# [Document segment]
City in the clouds

City in the clouds

05 February 2011

Inside-out

As farr as I can remember, It has always seemed to me that what is happening inside me is more real than the reality enveloping me from the outside. The sofa I lie on, the slow and persistent ticking of the clock, the voices carried to me from downstairs... my body set into this picture... all that so preposterous and far away in comparison to the stories that take place beneath my skin.
I have experienced this feeling many times, but I don’t think I was ever able to fully understand it because all we are taught as soon as we come to this world full of shapes and definitions, is to believe and live what can be seen.

I can see my body but I cannot see myself.    
It may seem, perhaps, strange but the stories flowing through my veins are the blood which keeps my heart beating. The world inside me, consumes me. It is more solid and true than any other words spoken outloud... more than anything or anybody around me.
Stories have mind of their own.
We are responsible for our imagination.

# [Problems and tasks]
• a. Reproduce word for word the passage of the reflection titled "Inside-out", starting at "It may seem, perhaps, strange" and ending at "of their own.".
• b. Proceed with the reflection titled "Inside-out" by writing what follows its final sentence.

# [Material supplied]
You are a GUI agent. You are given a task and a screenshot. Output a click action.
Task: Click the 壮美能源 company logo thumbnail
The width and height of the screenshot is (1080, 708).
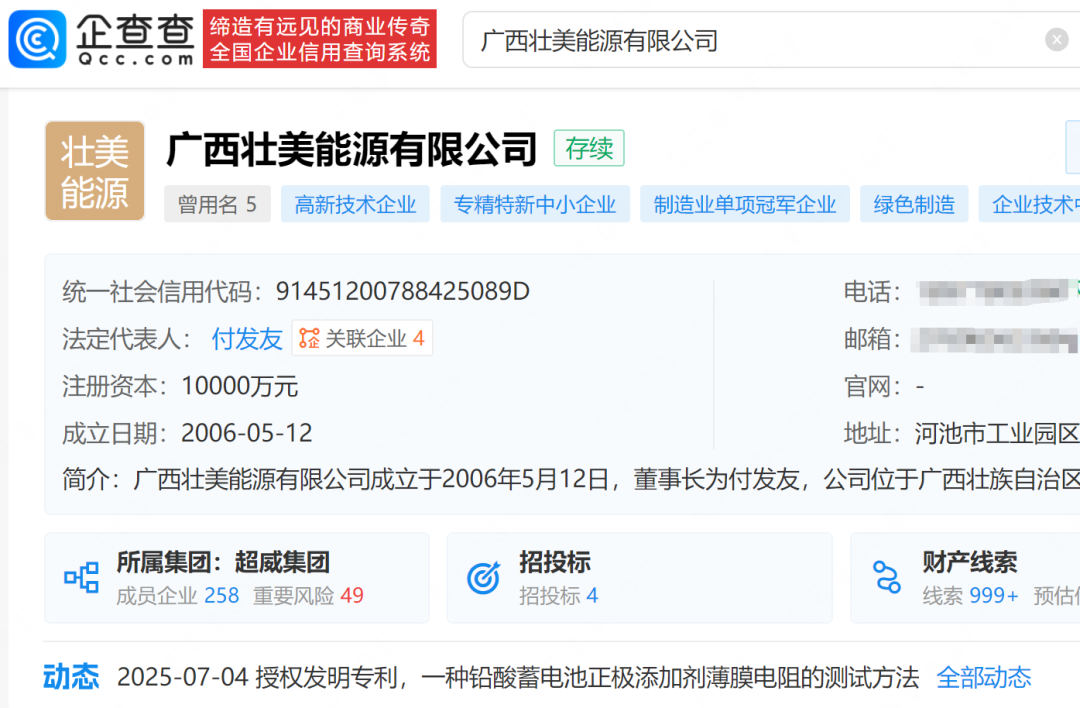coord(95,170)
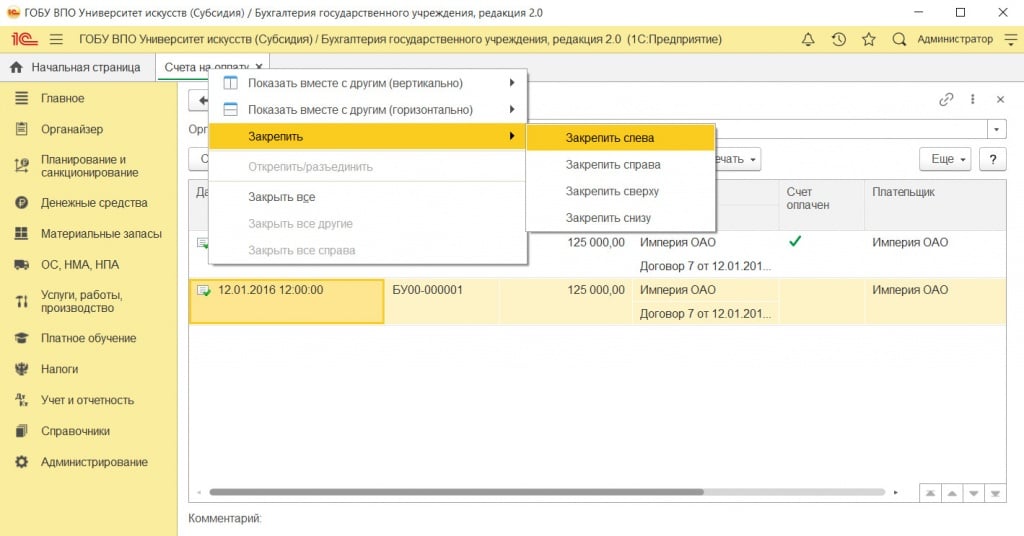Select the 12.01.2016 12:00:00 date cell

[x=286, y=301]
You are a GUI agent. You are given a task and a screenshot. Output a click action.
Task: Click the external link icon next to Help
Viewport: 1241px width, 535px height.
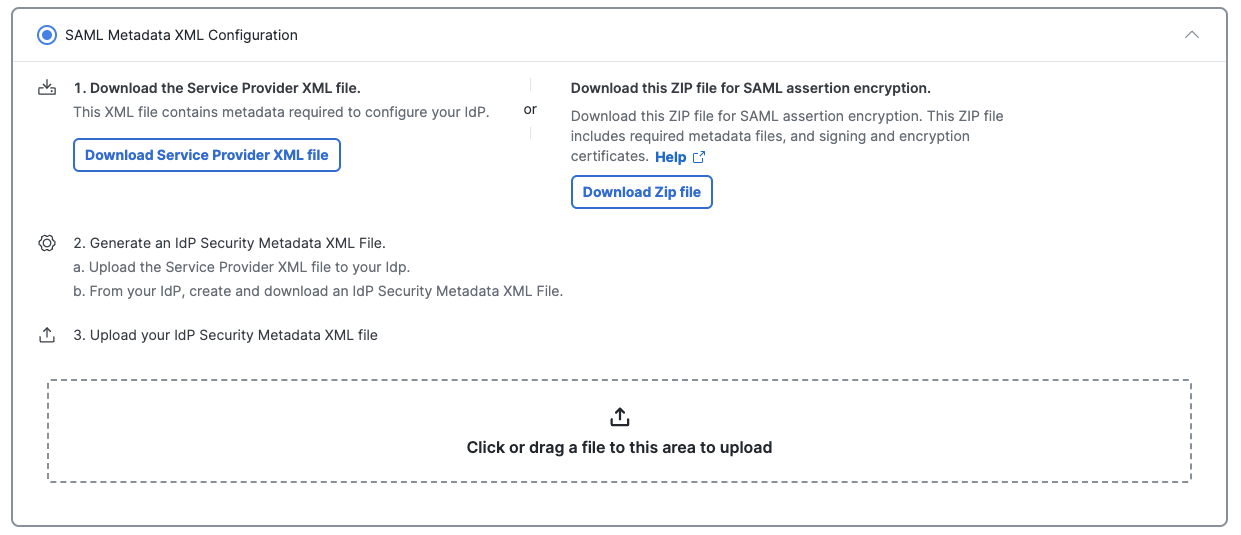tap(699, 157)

# [Answers by task]
• a.
It may seem, perhaps, strange but the stories flowing through my veins are the blood which keeps my heart beating. The world inside me, consumes me. It is more solid and true than any other words spoken outloud... more than anything or anybody around me.
Stories have mind of their own.

• b.
***
I stumbled upon this while cleaning up dusted shelves of my laptop's hidden territories that were drowning in forgotten and mostly unimportant files. The curious thing is that it took me over fifteen maybe twenty minutes of intensive Google search till I was willing to accept that the author is me.
I do not have a recollection of writing it. Every time a situation as this one comes around, an unpleasant feeling wraps its sticky fingers around my mind. I know we are not capable of remembering every single little moment of our existence... earlier or later most of our memories slide into sub-consciousness, to dwell there quietly until a random trigger disturbs their peace and they flash on the surface as an inexplicable déjà vu or a very distant memory. However, how is it possible that some things we are able to forget completely... forget so thoroughly we would argue with the rest of the world we have never ever done or said such a thing?
You may think it is not so rare to forget about few lines scribbled couple years ago (I looked it up. The entry was created in December 2009, during Christmas period. I named it after a book that, if I am not mistaken, I might have gotten as a present around that time. I don’t know why I named it after it because those two things have not much in common... maybe something in that book was a trigger that provoked me to write...) ... but I have a peculiar relationship with written products of my imagination. Usually, I remember exactly why I wrote it, how I felt, what room I was in, what was the weather that day, whether I was hungry or not... So I think I have a right to freak out a bit.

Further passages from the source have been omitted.